▶ _EXTRAIT_:

┄┄┄┄┄┄┄┄┄┄

Dans les cabinets d’urologie, le côté définitif de la chose est aussi au cœur des consultations. « Il n’y a pas de règle pour accepter ou non une demande de vasectomie, mais on s’assure toujours, via des entretiens, que ce choix est mûrement réfléchi », explique Thierry Roumeguère, qui évite généralement de la pratiquer sur des hommes de moins de 35 ans qui n’ont pas d’enfants. Et qui rappelle qu’à chaque vasectomie, on conseille au patient de conserver des paillettes de sperme au frais, au cas où. Thierry Roumeguère a déjà pratiqué une vasectomie sur un homme jeune, à qui il avait conseillé d’attendre. « Il est revenu quelques années plus tard, car il avait changé d’avis. » Alors, pour l’urologue, qui observe aussi les recompositions familiales de plus en plus nombreuses, « chaque praticien doit le faire comme il le sent, au cas par cas ».

Un cas de conscience que ne comprend pas Christoph, 31 ans, qui sait depuis ses 15 ans qu’il ne souhaite pas être père. Quand il a parlé « vasectomie » à deux urologues de son entourage, on lui a répondu qu’à son âge et sans enfant, c’était peine perdue.

┄┄┄┄┄┄┄┄┄┄

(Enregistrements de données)
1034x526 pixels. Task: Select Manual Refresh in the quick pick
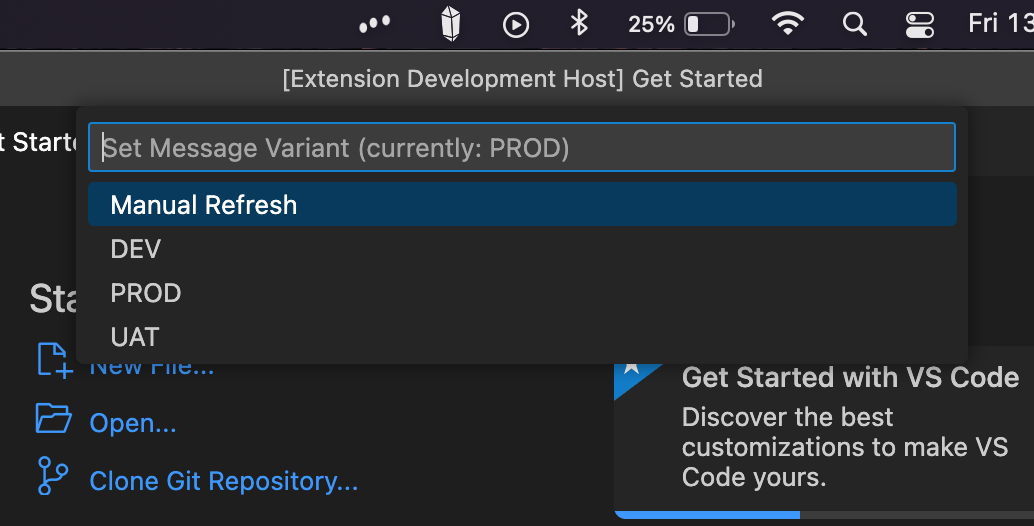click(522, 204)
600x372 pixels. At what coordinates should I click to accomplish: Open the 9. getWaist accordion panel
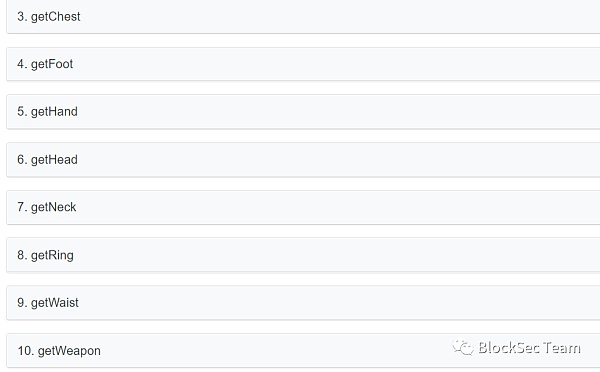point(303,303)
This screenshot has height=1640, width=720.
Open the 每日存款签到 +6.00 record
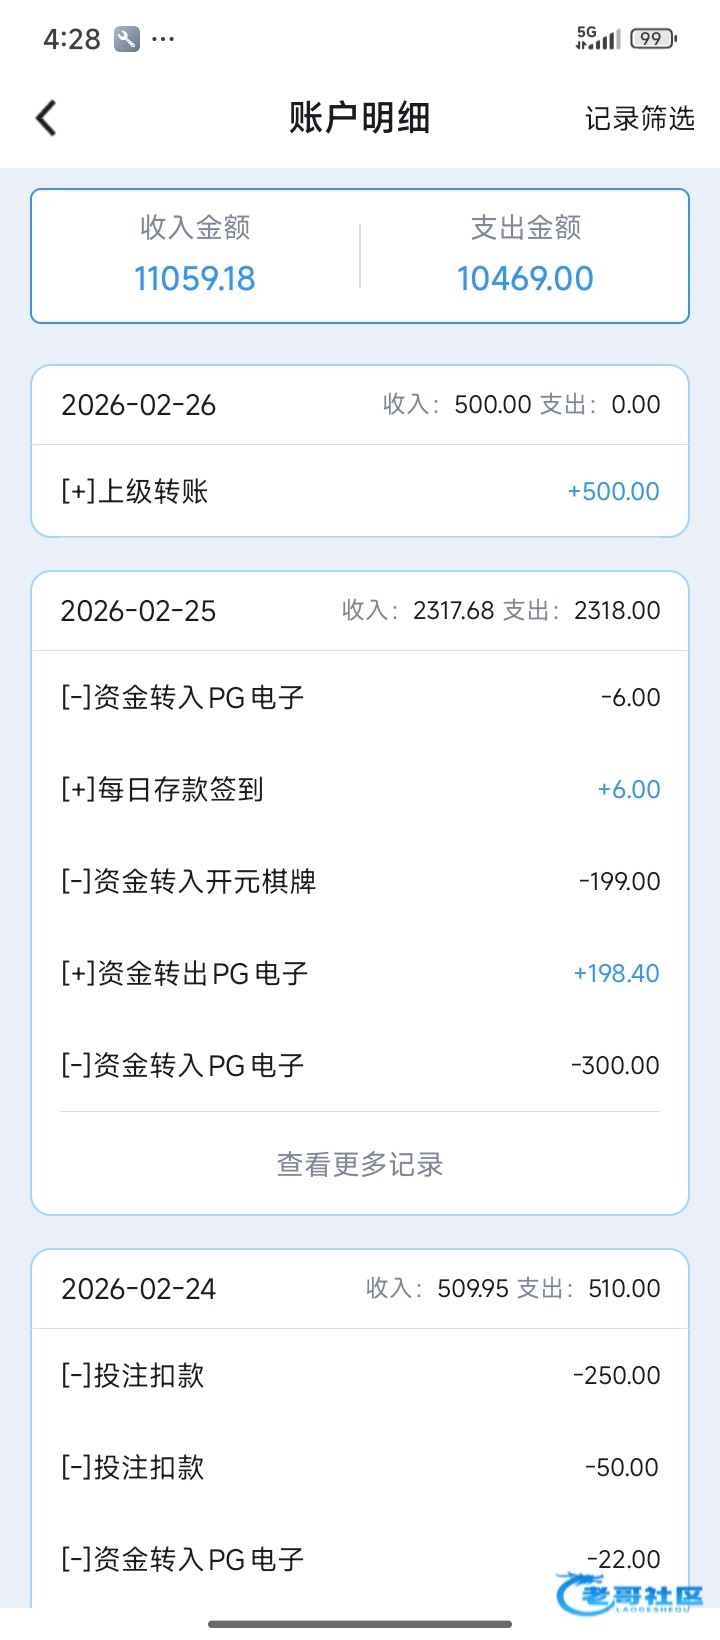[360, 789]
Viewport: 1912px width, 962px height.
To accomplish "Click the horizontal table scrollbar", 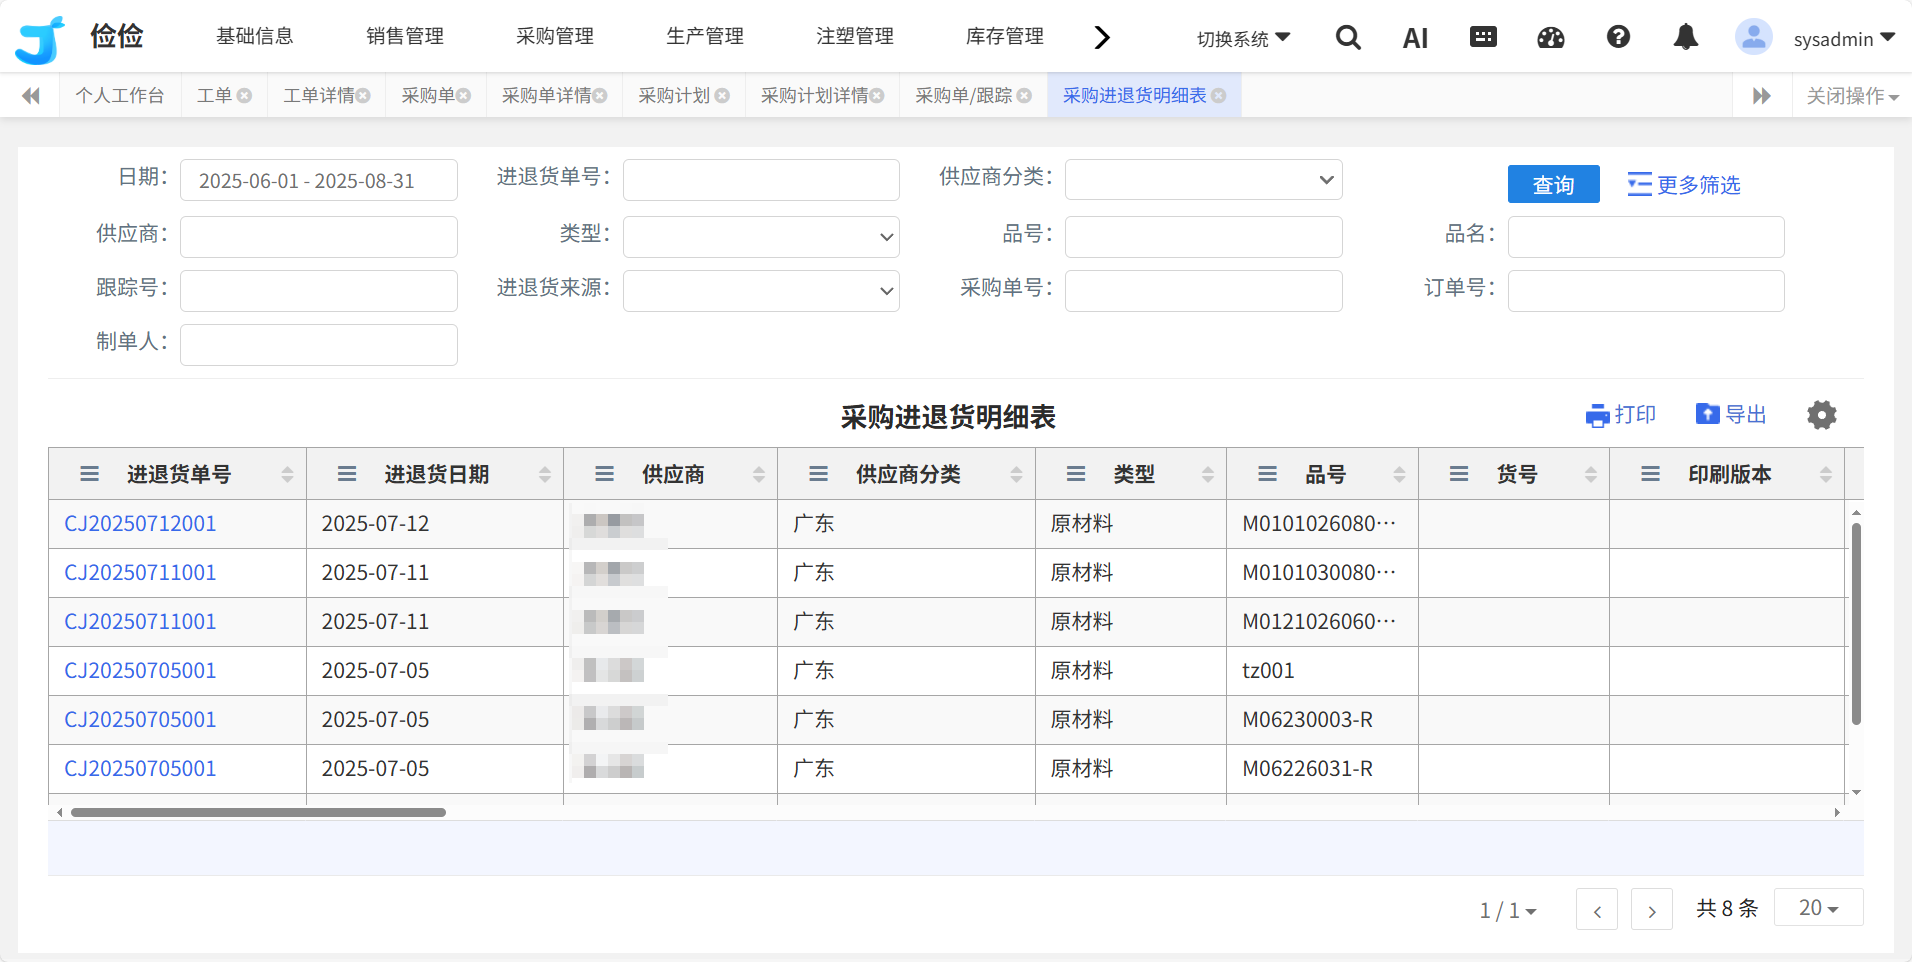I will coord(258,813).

┄┄┄┄┄┄┄┄┄┄

▶ _ACTIONS REQUISES_:
1 > Reformulez sous forme de liste concise le paragraphe de l’extrait sur la vasectomie commençant par « Dans les cabinets d’urologie ». Conservez-en les faits principaux.
2 > Poursuivez l’extrait sur la vasectomie à partir de sa dernière phrase.

▶ _RÉPONSES NUMÉROTÉES_:
1 >
- En urologie, le caractère définitif de la vasectomie est au cœur des consultations.
- Selon Thierry Roumeguère, aucune règle ne fixe l’acceptation d’une demande. Des entretiens permettent toutefois de s’assurer que le choix est mûrement réfléchi.
- Il évite généralement de pratiquer l’intervention sur des hommes de moins de 35 ans sans enfants.
- À chaque vasectomie, on conseille au patient de conserver des paillettes de sperme au frais.
- Il a déjà opéré un homme jeune à qui il avait conseillé d’attendre. Celui-ci est revenu quelques années plus tard, ayant changé d’avis.
- Il observe aussi des recompositions familiales de plus en plus nombreuses et estime que chaque praticien doit décider au cas par cas.

2 >
« C’est mon corps, mon choix, et on ne le respecte pas, comme si ma décision était moins adulte, moins valable que celle d’un homme de 35 ans qui aurait déjà deux enfants. Alors que si on pousse la logique, pourquoi lui ne le regretterait-il pas plus que moi, qui ne veut pas d’enfant du tout ? » En attendant, Christoph peut toujours tester le caleçon chauffant. Si si, ça existe et ça fonctionne. À condition de le porter au moins huit heures par jour, pendant deux à trois mois. Et de passer outre à une suspicion du côté du cancer des testicules. Christoph n’a pas été convaincu par l’argumentation. Chez Médor, on le comprend.